In a supreme stroke of luck, we landed a ride on our second attempt—a little red car with a middle-aged guy behind the wheel gave us a lift most of the way there, leaving us with a pleasant, ten-minute walk downhill to our penultimate destination: Pizzeria Erica.

Tired as we were, I’d been steadfast in my commitment to finding a pizza place post-hike, and Pizzeria Erica didn’t disappoint. Our host seated us at a back both in a back room and we both collapsed into the cushy benches before mumbling our orders to the waitress who, after my particularly incoherent speech, all but sprinted to bring us pints of Forst beer.

Pizza and beer from Pizzeria Erica
Sustenance at last.

Somewhat revived following the meal but fighting the sleeps, we began the 40-minute trudge up a nearby mountain to where we’d parked the car [for free]. After seriously lagging for the first fifteen minutes, my partner attempted to push me by the backpack, and, that failing, played “I’m Not Afraid” by Eminem from his phone, unknowingly triggering my automated robot response to workout music that was programmed back in college thanks to hundreds of indoor track workouts done to playlists that sometimes featured—you guessed it—Eminem. Within five minutes, our zombie workout pace had caused one of us (not me) to cramp and we slowed to a more even pace before arriving to our reliable little Fiat waiting right where we’d left her. With the weariness that comes from feeling like you’ve lived multiple days since the last time you’ve slept, we huddled into sleeping bags in the front and passenger seats, leaned the seats back, and promptly fell asleep.

Kittens playing in Italy.
Blurry cuteness.

The next morning, we were seen off by two adorable kittens who came up to investigate from the farm one switchback road below. The cable line we’d taken the day before creaked above us, the red cars bright against the light gray sky. We slipped down the mountain beneath a summer rain that ebbed and flowed in intensity as we made our way north, passing into Austria and then Germany before finally finding a watery sunset in France.

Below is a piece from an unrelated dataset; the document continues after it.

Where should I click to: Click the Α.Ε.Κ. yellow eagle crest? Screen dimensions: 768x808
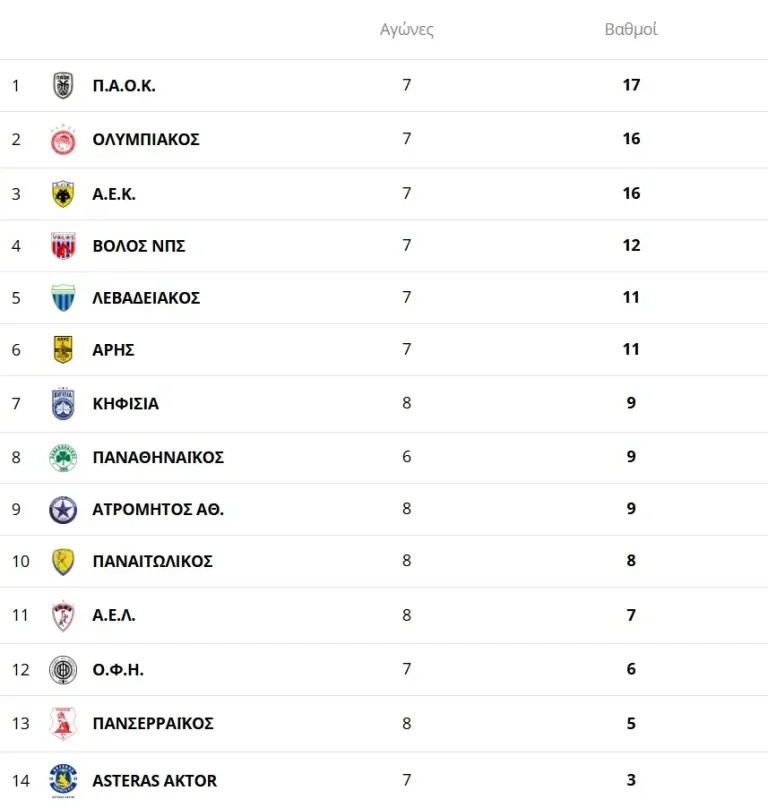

Italy was and remains an alluring mystery to me, and as so often happens when I visit a new country, I’m reminded of just how big and small the world is. Northern Italy was a robust and hearty experience full of rugged beauty, manicured villages, and unexpected lessons. Now that I’ve wandered through its mountains a bit, I’d love to spend more time in the cities that I’ve seen or heard of only fleetingly—Brescia, Bergamo, Rovereto, Trento, Bolzano…just to name a few. For now though, I’m content to sift through this latest archive of travel memories I’ve been fortunate enough to collect just before the summer season ends.  

Photo from the Via Valeriana.
Taken along the Via Valeriana.

What about you? Where’s one place that you’ve always wanted to visit, and have you been able to go yet?